AI, Privacy, and Law 25: Governance Becomes Mandatory
With federal AI legislation still unsettled, Canada’s regulatory landscape is being shaped by provincial and sector-specific rules. Québec’s Law 25, fully in force since 2024, requires transparency around automated decision-making, explicit consent, and documented governance practices, with penalties reaching $10 million or 4% of global revenue. Ontario is moving toward mandatory disclosure of AI use in hiring by January 2026. For SMEs deploying AI in customer service, scoring, or HR, informal experimentation now carries legal and reputational risk.
Tactical Takeaway:
Create a simple registry of AI systems used in your business, noting purpose, data sources, and human oversight. Update privacy policies to disclose AI usage where required. Conduct basic risk assessments for higher-impact applications such as hiring or financial decisions.

Canada’s Digital Transformation Gap: Leaders Pulling Ahead
While most Canadian SMEs maintain an online presence, fewer than half have fully implemented digital transformation. Adoption varies sharply by sector, with retail far ahead of manufacturing and professional services. Research consistently shows that digitally mature firms outperform peers in efficiency and customer satisfaction, yet many organizations struggle with change management, skills gaps, and tool sprawl. The result is a growing performance divide between leaders and late adopters.
Tactical Takeaway:
Assess your business across five areas: online presence, data, automation, customer experience, and security. Score each honestly. Select one weak area and commit to two concrete improvement projects over the next twelve months, supported by training to ensure adoption.
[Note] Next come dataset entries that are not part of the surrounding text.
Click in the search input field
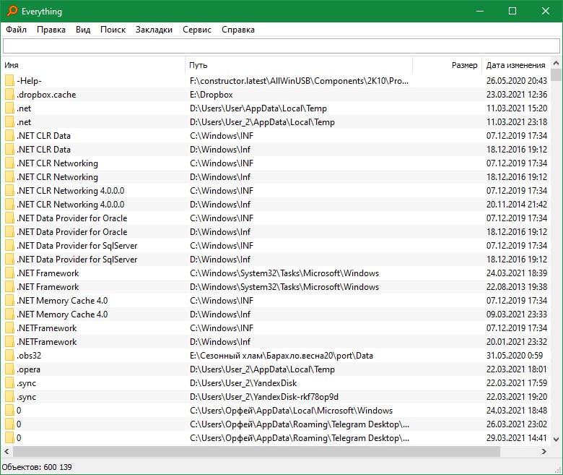The image size is (563, 475). 281,46
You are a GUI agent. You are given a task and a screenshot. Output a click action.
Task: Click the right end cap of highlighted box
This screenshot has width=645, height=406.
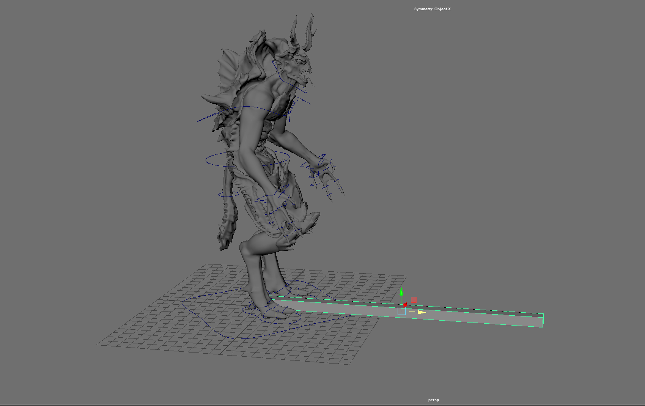pos(543,320)
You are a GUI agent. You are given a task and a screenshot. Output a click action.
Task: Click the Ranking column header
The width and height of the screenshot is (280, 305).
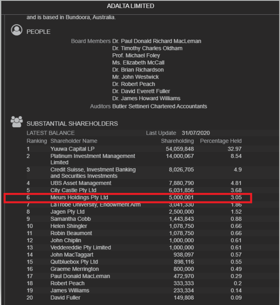[37, 141]
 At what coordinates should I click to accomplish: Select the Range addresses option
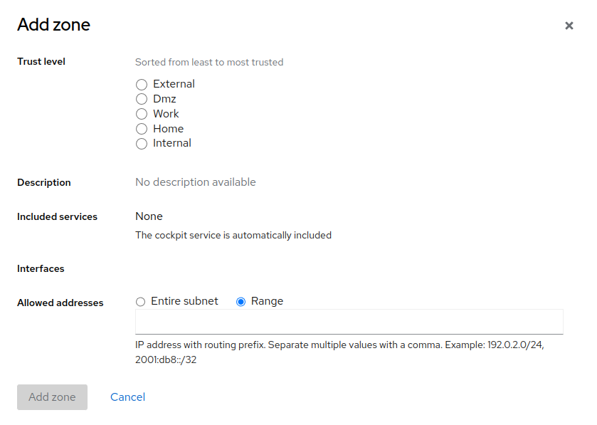tap(241, 302)
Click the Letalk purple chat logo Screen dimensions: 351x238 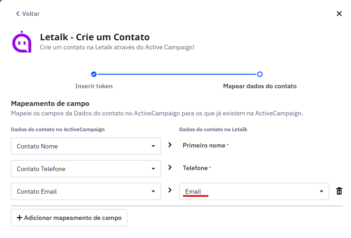click(22, 42)
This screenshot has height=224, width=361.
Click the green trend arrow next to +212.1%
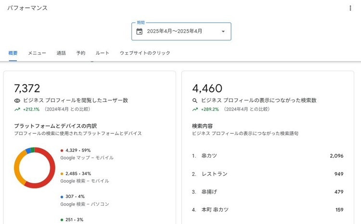coord(17,109)
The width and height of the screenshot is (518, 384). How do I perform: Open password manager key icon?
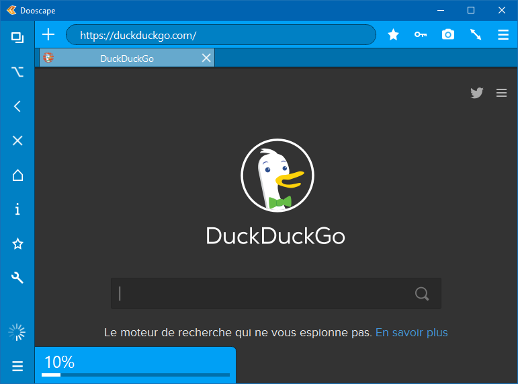421,35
The TikTok Effect: Short-Form Video as a Sales Channel
Short-form video has quietly evolved into a meaningful revenue driver for small businesses. In 2025, roughly one-third of SMEs report using TikTok, with the majority seeing direct sales impact. TikTok’s discovery-based algorithm allows local and niche businesses to reach large audiences without established followings. Behind-the-scenes content, transformations, and hyper-local storytelling are proving particularly effective for service and product-based firms.
Tactical Takeaway:
Run a 30-day short-form video experiment. Publish three videos per week focused on real work, customer outcomes, or before-and-after stories. Use clear calls to action and track resulting inquiries or sales. Repurpose successful clips across other platforms.